Mor played at Lyngby on U17 and U19 levels before he was released by the club in January 2015. The message from the club was that "the conclusion is that the talent can not be redeemed in Lyngby Boldklub". In 2016, it was reported that he was released due to attitude problems.

FC Nordsjælland
On 31 January 2015, it was confirmed, that Mor had signed a contract with FC Nordsjælland, despite being courted by other clubs in the Superliga and abroad. The original intent was for Mor to play for the U19.

Mor got his official debut for FCN on 28 November 2015. Mor started on the bench, but replaced Guðmundur Þórarinsson in the 84th minute in a 0–1 defeat against Randers FC in the Danish Superliga. In the next league match after his debut, Mor was in the starting lineup against Brøndby IF. Mor's performance earned him a new contract and a promotion to the first team squad from January 2016.

Borussia Dortmund
Borussia Dortmund confirmed signing Mor on 7 June 2016, announcing a five-year contract.

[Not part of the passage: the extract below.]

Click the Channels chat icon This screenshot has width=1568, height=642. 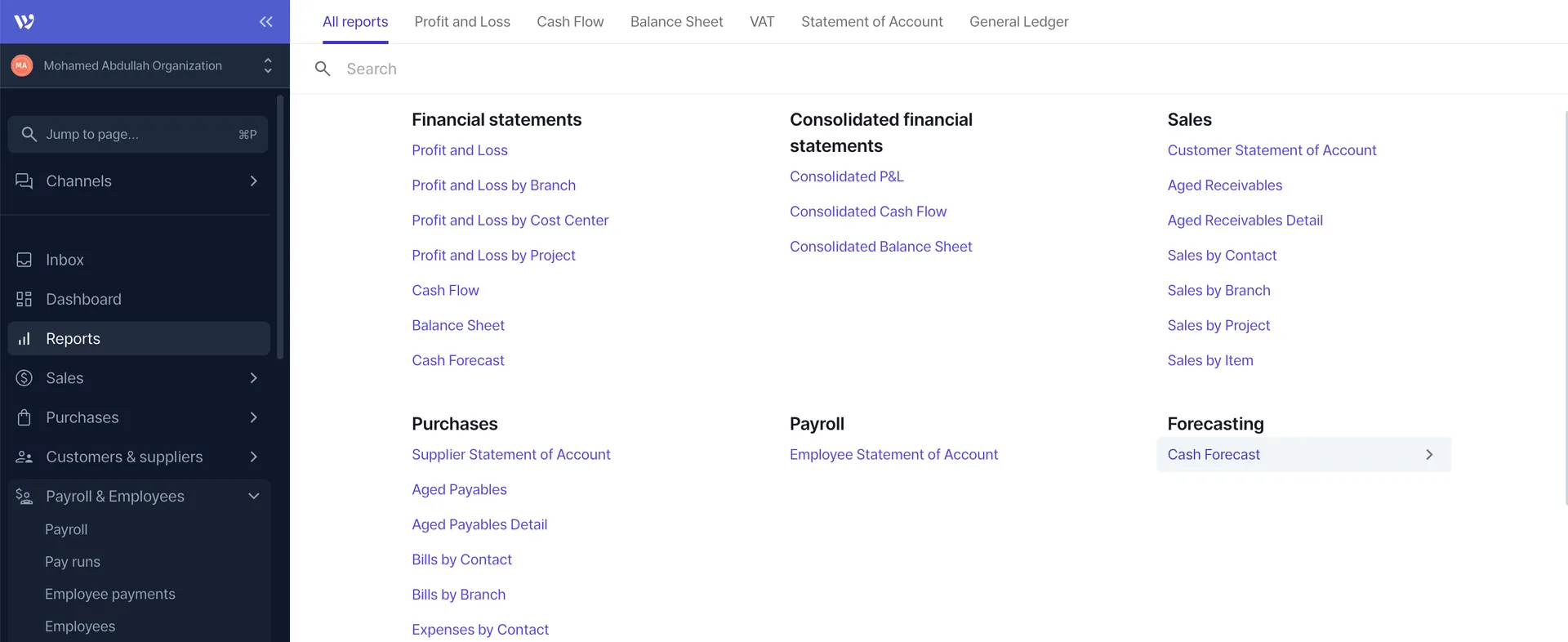[x=24, y=181]
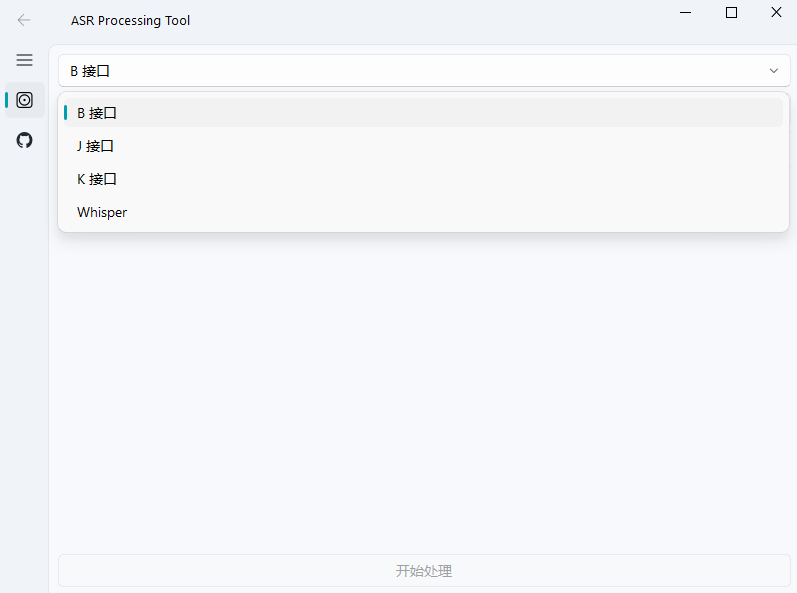
Task: Maximize the application window
Action: [x=731, y=13]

In a training session after a defeat against Bayern Munich in April 2017, Mor and his teammates were sent on a run by manager Thomas Tuchel and physical trainer Rainer Schrey. When Tuchel and Schrey instructed Mor to continue on for an extra round, Mor reportedly loudly protested, which prompted a fiery reaction from Tuchel. Earlier on the year, it was also reported that Dortmund were dissatisfied with Mor's attitude and willingness to integrate into the team.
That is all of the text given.